#374 ✓resolved
Dan Sully

dm-aggregates: 'group by' and 'distinct' support

Reported by Dan Sully | June 12th, 2008 @ 12:22 PM

The dm-works branch of 0.3 had a :group option to .all() that implemented "group by".

Comments and changes to this ticket

  • Adam French
  • Dan Kubb (dkubb)

    Dan Kubb (dkubb) June 12th, 2008 @ 03:17 PM

    • State changed from “new” to “open”

    Dan, are you talking about a group_by like the following or something else?

    def group_by(&block)
      groups = []
      each do |entry|
        value = yield(entry)
        if(last_group = groups.last) && last_group.first == value
          last_group.last << entry
        else
          groups << [ value, [ entry ] ]
        end
      end
      groups
    end
    

    Something like this could work it's way into Collection (or rather LazyArray), and be built when the :group_by (or whatever) was passed into a Query.

  • Adam French

    Adam French June 12th, 2008 @ 03:33 PM

    I have a sneaky suspicion he's asking for the SQL equivalent of `GROUP BY`, which would belong to the realm of dm-aggregates in dm-more since it doesn't return a mappable object.

  • Dan Sully

    Dan Sully June 12th, 2008 @ 10:59 PM

    Yes - I meant "group by"

    Here's the commit for cardmagic's 0.3 dm-works branch:

    http://github.com/cardmagic/dm-w...

  • Dan Sully

    Dan Sully June 12th, 2008 @ 10:59 PM

    And DISTINCT, etc would also be nice.

  • Dan Kubb (dkubb)

    Dan Kubb (dkubb) June 13th, 2008 @ 03:49 AM

    • State changed from “open” to “invalid”

    Based on conversations with Sam, GROUP BY support won't be making it into dm-core because it doesn't correspond with dm-core's goals of being an ORM, not a reporting tool.

    The dm-aggregates plugin was created for reporting, and DISTINCT and GROUP BY would be welcome additions as patches to that plugin.

  • Dan Kubb (dkubb)

    Dan Kubb (dkubb) June 13th, 2008 @ 08:33 AM

    • State changed from “invalid” to “open”
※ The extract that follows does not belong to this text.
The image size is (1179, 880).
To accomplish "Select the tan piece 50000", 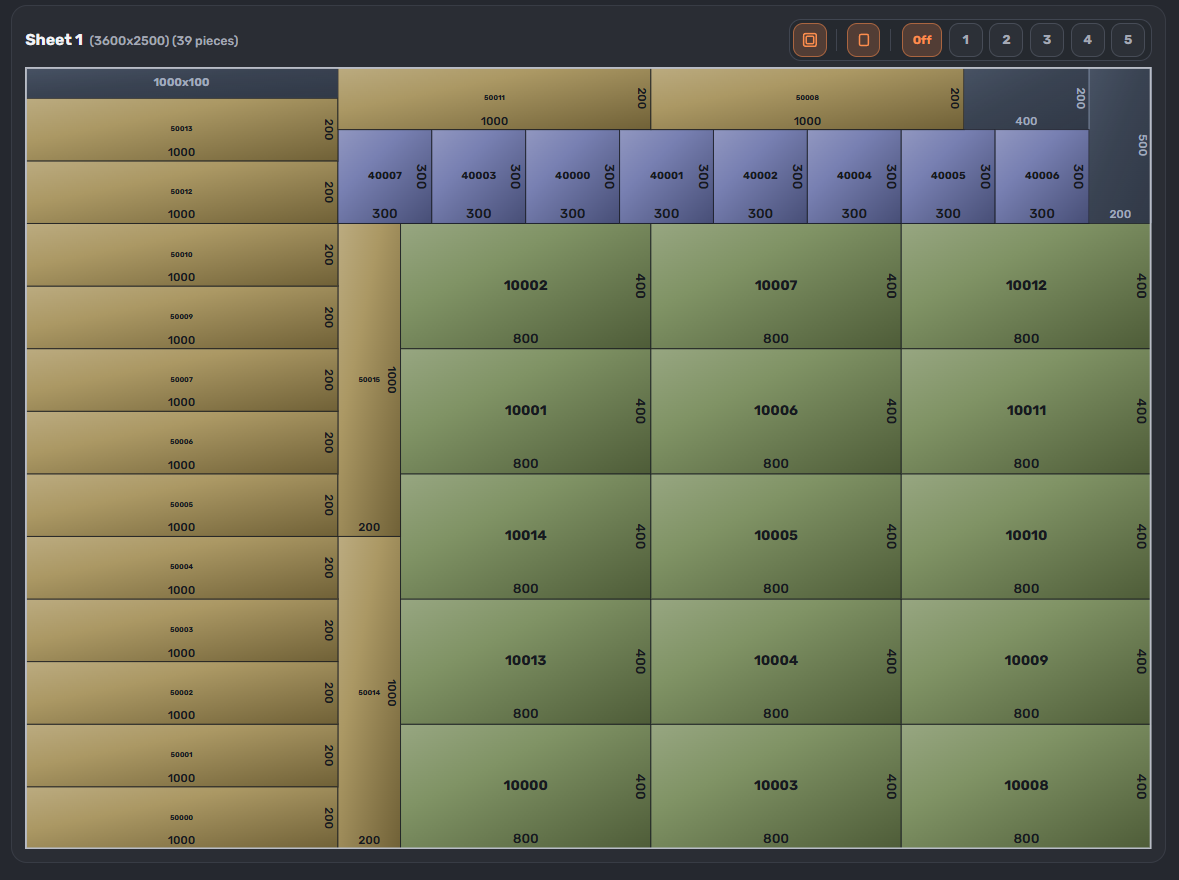I will click(181, 817).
    I mistakenly marked this as invalid, when it should remain open to remind us to add a :group and :distinct operator to Query within the dm-aggregates plugin.

    While patches are welcome, if you don't get to it, or are unfamiliar with DataMapper's internals enough to generate a patch we still need this ticket to ensure this is completed by someone.

  • Dan Sully

    Dan Sully June 13th, 2008 @ 11:42 AM

    In looking at dm-aggregates, it's geared towards returning a single value. "GROUP BY" on the other hand often returns an array of values, and I see it as simply a modifier on a SELECT, much like "ORDER BY".
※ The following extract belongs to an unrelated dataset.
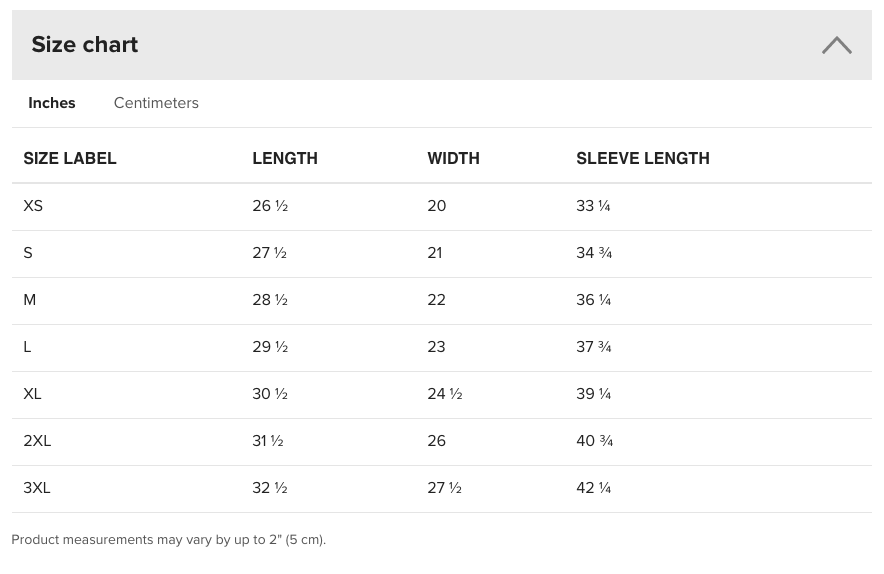884x574 pixels.
Task: Select the S size label
Action: click(x=28, y=253)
    I also fail to see the distinction between ORM and reporting tool.

    Every ORM I've ever used (Class::DBI, DBIx::Class & EOF) have supported this functionality.

    This sounds like a semantics push back to me.

  • Adam French

    Adam French June 13th, 2008 @ 11:59 AM

    'GROUP BY' clauses must be used in conjunction with an aggregate operation of some-kind (sum(), count(), avg()...). If you don't, most (all?) SQL engines will throw an error and tell you that you need an aggregate function in the select

    http://www.w3schools.com/sql/sql...

    That's my reasoning behind my thinking it should go into dm-aggregates rather than into core.

  • Dan Sully

    Dan Sully June 13th, 2008 @ 12:19 PM

    Not to put too fine a point on it, but you're on crack. :)

    (Keep in mind that distinct() and "group by" are very similar:

    select * from queries where appname = "foo" group by hostname;

    or:

    select distinct(hostname) from queries where appname = "foo";

    Will give the same results. The "group by" is better for turning into DM objects though.

  • Sam Smoot

    Sam Smoot June 13th, 2008 @ 12:33 PM

    Dan,

    It's not semantics. ;-)

    I'm not against building in robust reporting functionality. It's just as important to a good application as an O/RM IMO. But they are absolutely not the same thing. Objects are generally lousy for reporting, and the path that AR takes leads to madness. How are you going to Unique (read:IdentityMap) objects if their keys bind them to aggregate data and not actual representations of full materialized objects?

    Adam's right for every database I've ever used. "SELECT * FROM queries WHERE appname = 'foo' GROUP BY hostname" will raise an error telling you that every column not grouped-by must be an aggregate function.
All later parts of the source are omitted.